INFORMATION SUPPLIED:
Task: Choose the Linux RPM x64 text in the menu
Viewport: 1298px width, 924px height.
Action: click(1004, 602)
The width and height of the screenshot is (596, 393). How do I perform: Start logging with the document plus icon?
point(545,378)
...
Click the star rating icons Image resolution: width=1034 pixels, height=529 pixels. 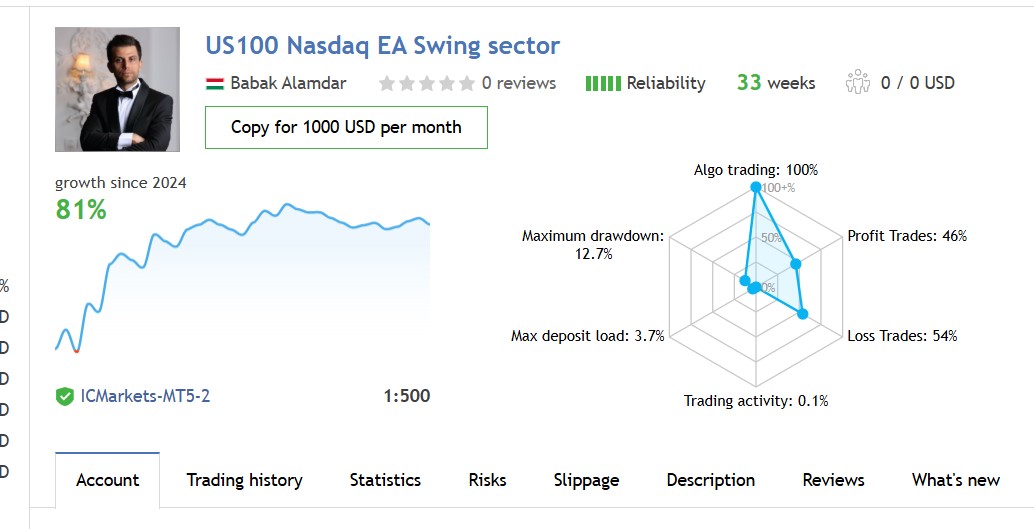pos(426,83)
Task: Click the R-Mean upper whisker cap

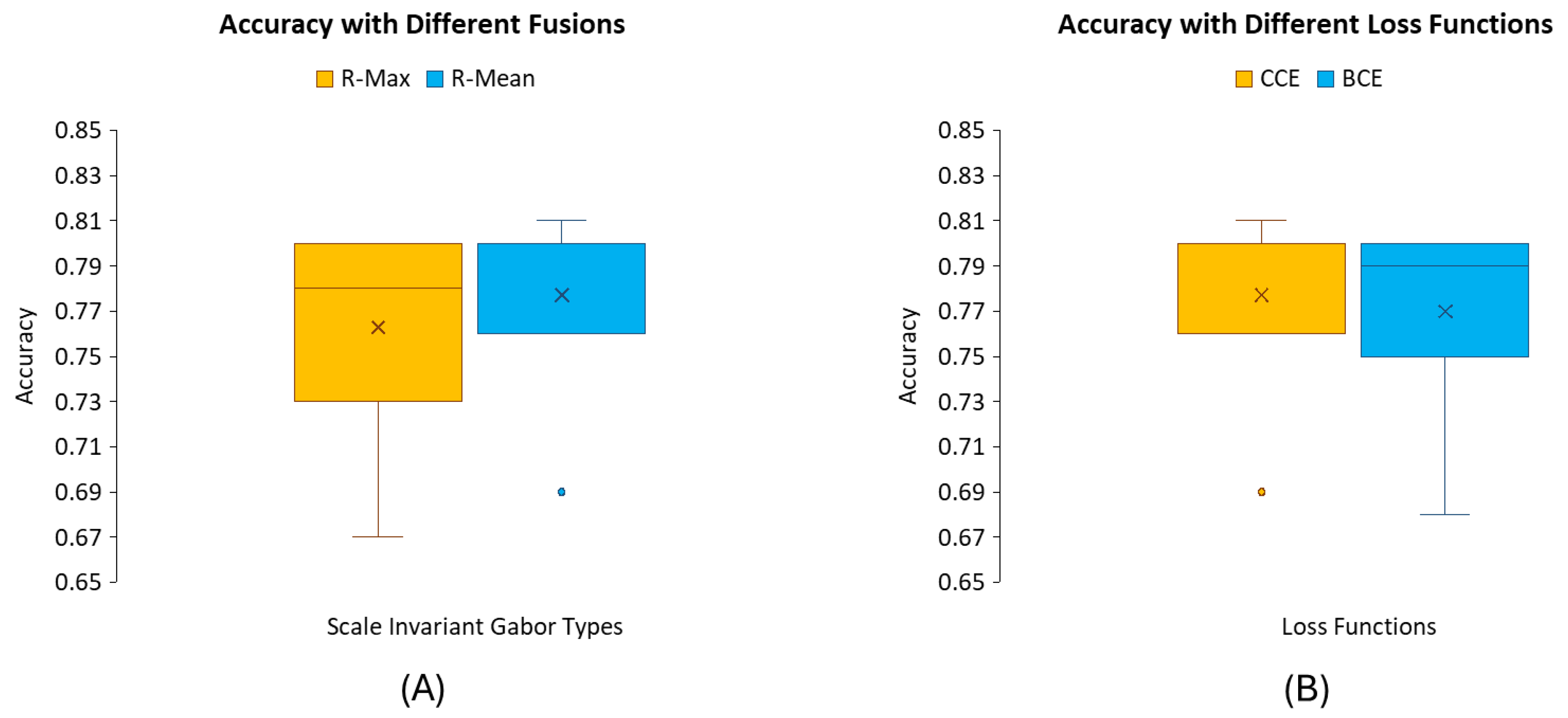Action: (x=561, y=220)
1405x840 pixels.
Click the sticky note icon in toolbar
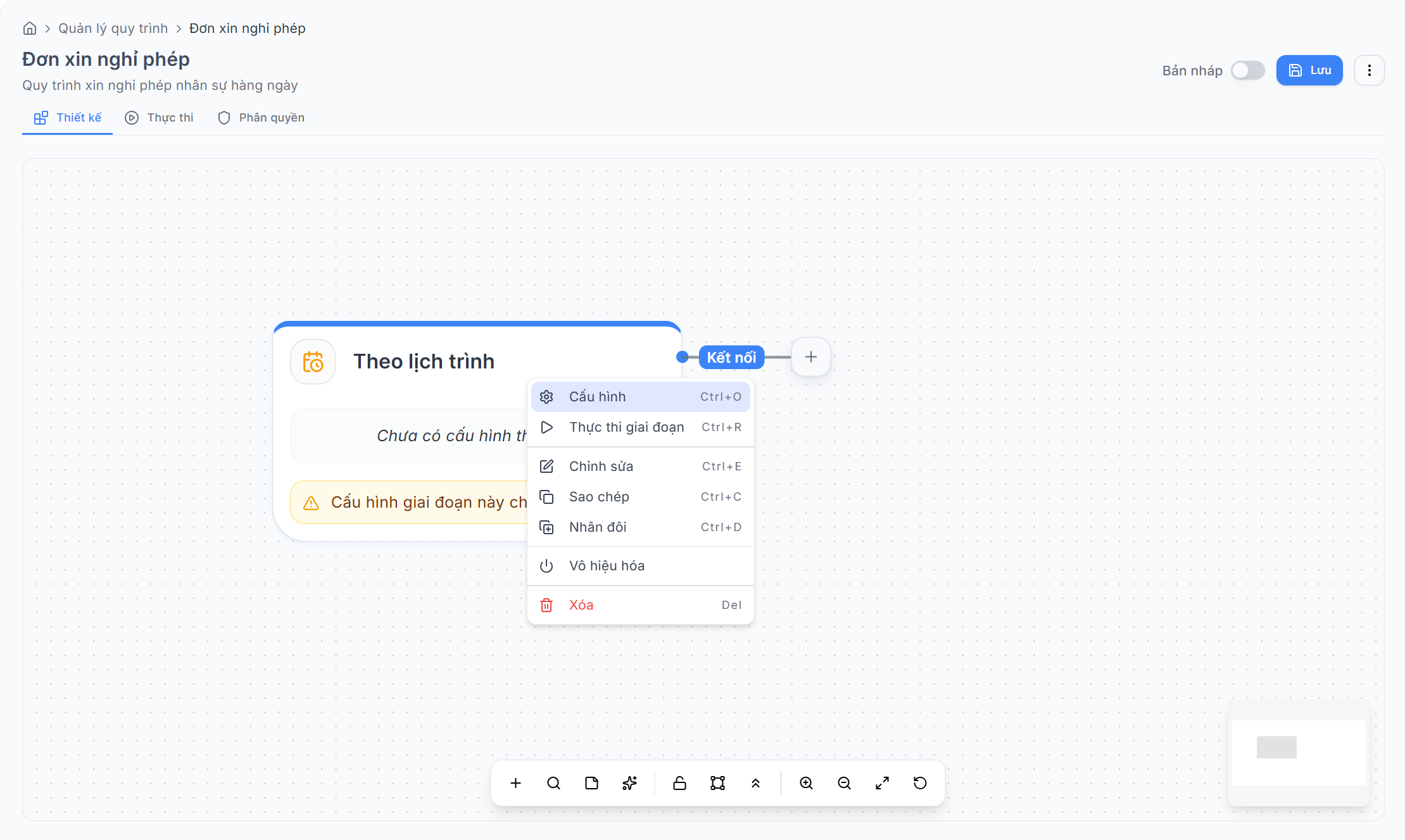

WORK ITEM:
Take only the lines above from the one that has "Task: Click the R-Mean upper whisker cap" through the one that has "Click the sticky note icon in toolbar" and reproduce them exactly, omitting any pictures.

SOLVED PROBLEM:
Task: Click the R-Mean upper whisker cap

Action: (x=561, y=220)
1405x840 pixels.
Click the sticky note icon in toolbar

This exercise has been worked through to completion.